▶ Goal of the exercise
Look below for the line containing "You are a computer-use". Write out that line and the rest through the last one, exactly as they appear, but without pictures.

[Screenshot grounding data]
********
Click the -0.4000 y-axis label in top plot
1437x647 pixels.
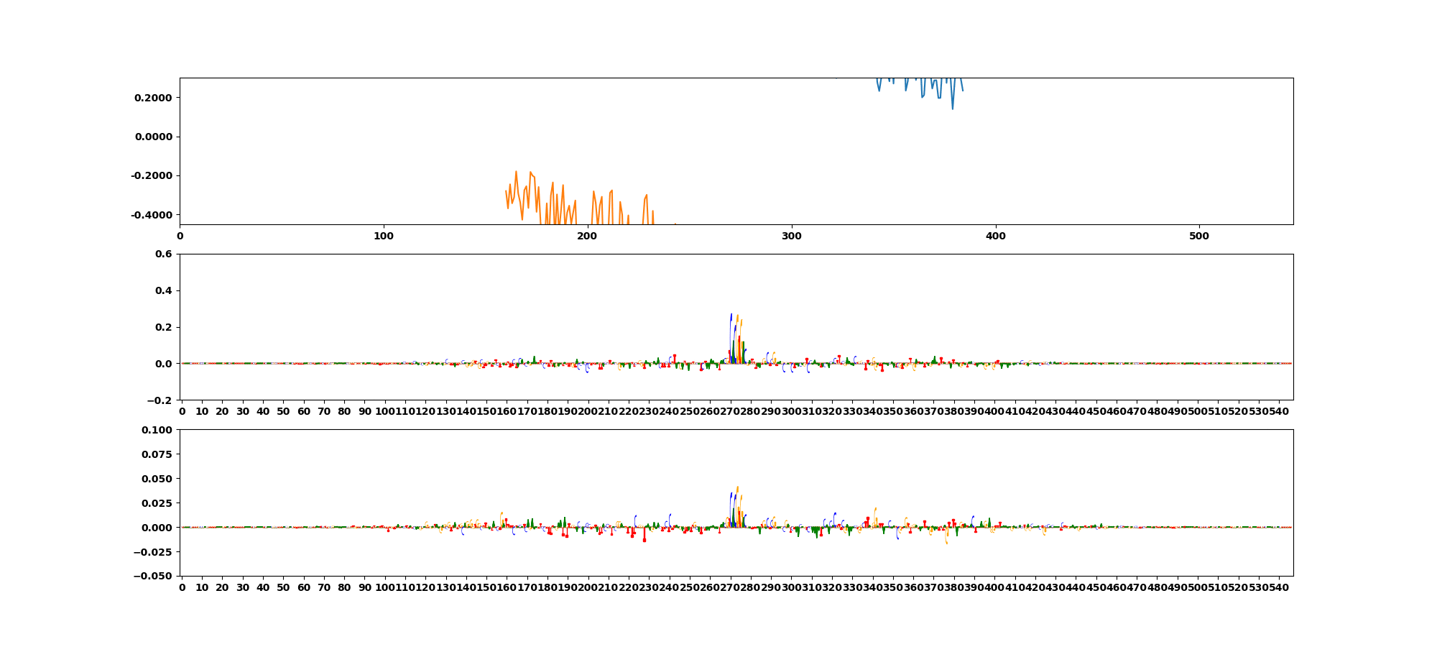(151, 215)
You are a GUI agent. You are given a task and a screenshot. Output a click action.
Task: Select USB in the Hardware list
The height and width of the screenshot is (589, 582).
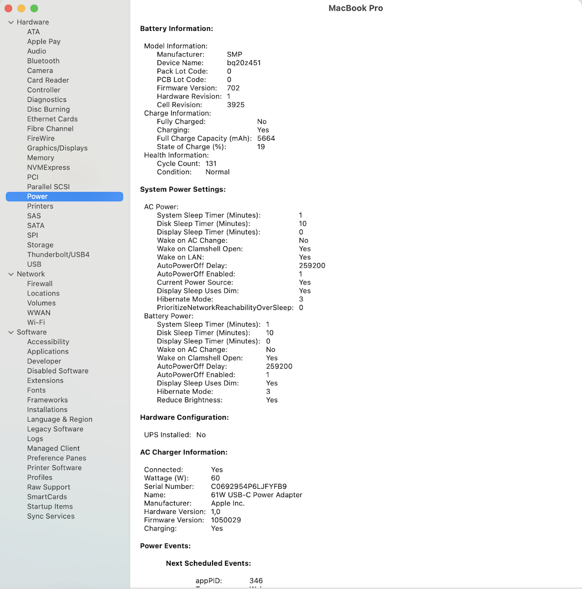tap(34, 264)
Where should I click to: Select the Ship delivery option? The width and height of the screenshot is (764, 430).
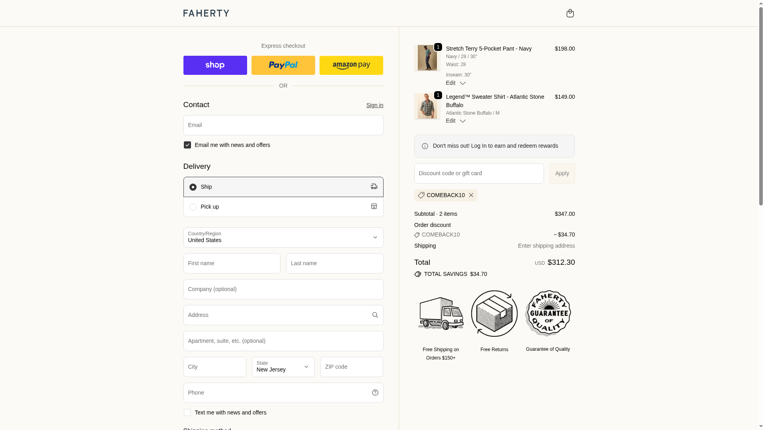coord(193,187)
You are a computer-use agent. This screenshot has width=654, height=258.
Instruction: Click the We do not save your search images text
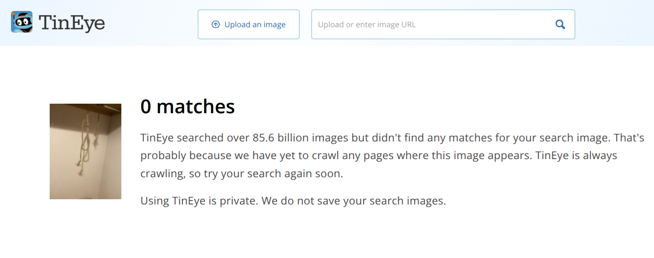tap(354, 201)
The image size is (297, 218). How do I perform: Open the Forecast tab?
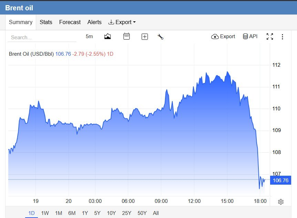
********
▶ Response for this exercise
You are a computer-use agent. This screenshot has width=654, height=258.
Instruction: Click the We do not save your search images text
tap(354, 201)
The image size is (297, 218). How do I perform: Open the Forecast tab?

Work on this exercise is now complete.